» **Passage given**:
start

Training your model before or during the optimization campaign

Following Hie & Yang, 2022, we can distinguish between sequentially-optimized models and fixed model approaches. Sequentially-optimized means we are retraining the surrogate used for scoring and/ or the generator used to propose new candidates online, as we obtain newly validated data. The generator can be a generative model such as a VAE or a GAN, but also a simple mutation and recombination scheme, although it generally won't be as adaptable.

Thus, the optimization algorithm acts in a self-guided manner: it proposes new sequences, receives feedback and then learns to either generate better sequences in the same sequence space (if updating the generator) and/ or improves its fitness estimates (if updating the surrogate).

Sequentially-optimized models need to balance exploration (learning the fitness landscape) and exploitation (samping from regions with the highest expected fitness). Some models can adaptively transition between these two modes by directly using the surrogate, while others might balance them with a fixed parameter or avoid exploration completely and only suggest high fitness variants (exploit-only).

We will refer to the former category as model-based adaptive sampling methods, and to the latter as greedy heuristics. You can also check out this resource to get a better feel for the explore-exploit trade-off and Bayesian optimization.

Visualizing the explore-exploit trade-off in a simple Bayesian optimization loop with a Gaussian Process surrogate.

In contrast, within the fixed model approach, all training happens before the optimization campaign. A model can be conditioned, guided, or simply trained once on the initial set of training points and used to validate randomly sampled designs (”sample and filter”).

This might be done because adaptive sampling is too computationally demanding, because it's too complex to reason about, implement or justify to stakeholders, or for other reasons.

end

» **Given material**:
start

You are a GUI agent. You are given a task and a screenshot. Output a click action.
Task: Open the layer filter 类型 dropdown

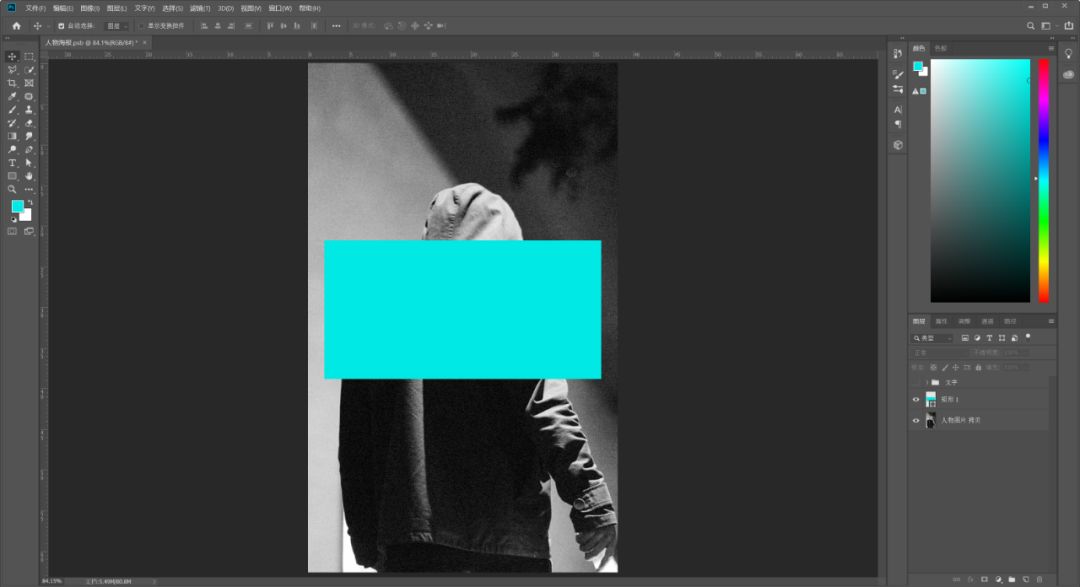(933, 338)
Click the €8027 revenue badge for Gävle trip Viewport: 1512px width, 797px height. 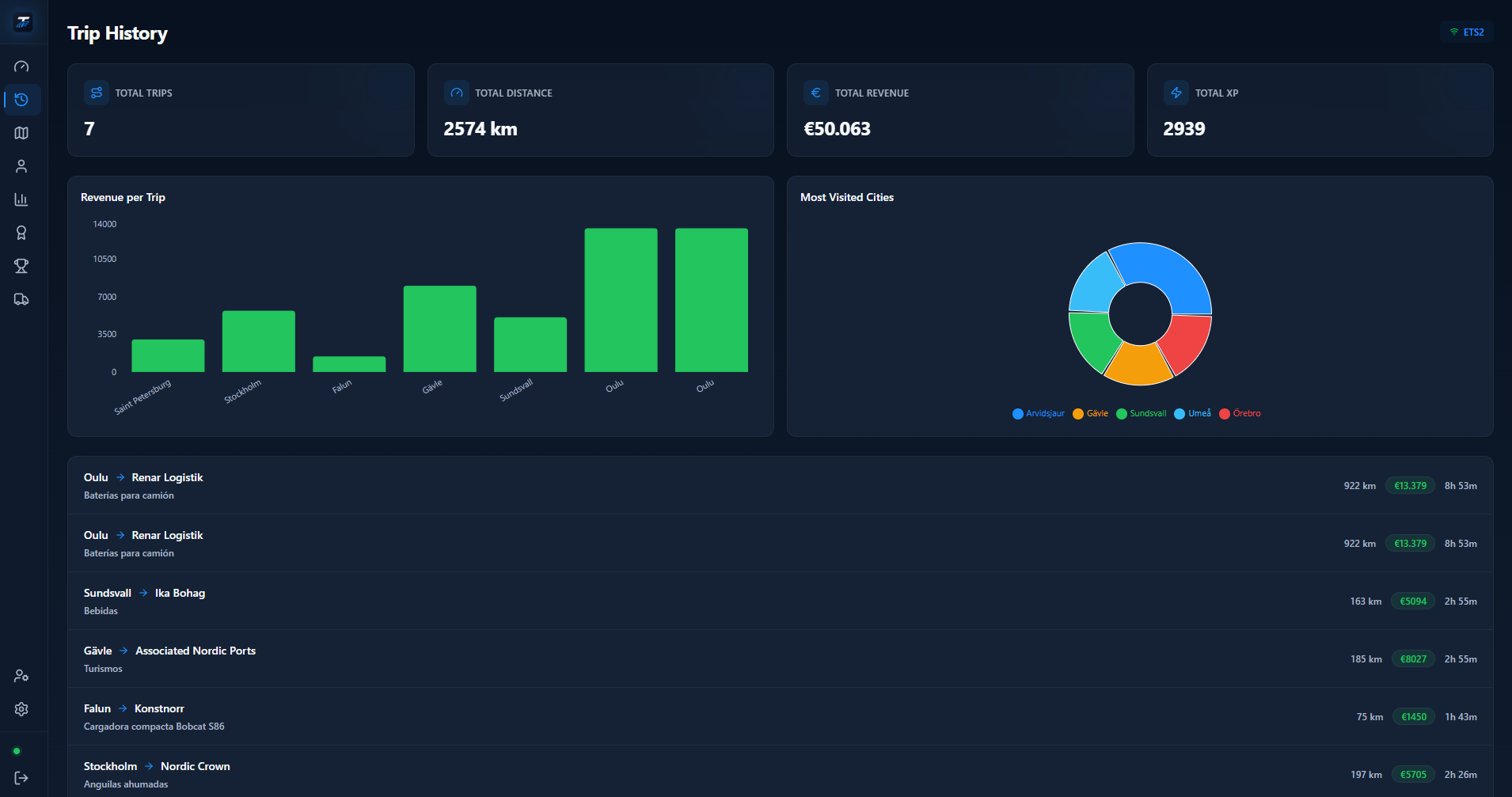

end

» **Task instructions**:
A. From the passage on optimization campaigns, give again the wording starting with "We will refer" and going on through "for other reasons.".
B. Render into Spanish this sentence from the passage on optimization campaigns: "In contrast, within the fixed model approach, all training happens before the optimization campaign."

» **Expected outputs**:
A.
We will refer to the former category as model-based adaptive sampling methods, and to the latter as greedy heuristics. You can also check out this resource to get a better feel for the explore-exploit trade-off and Bayesian optimization.

Visualizing the explore-exploit trade-off in a simple Bayesian optimization loop with a Gaussian Process surrogate.

In contrast, within the fixed model approach, all training happens before the optimization campaign. A model can be conditioned, guided, or simply trained once on the initial set of training points and used to validate randomly sampled designs (”sample and filter”).

This might be done because adaptive sampling is too computationally demanding, because it's too complex to reason about, implement or justify to stakeholders, or for other reasons.

B. En cambio, en el enfoque de modelo fijo, todo el entrenamiento tiene lugar antes de la campaña de optimización.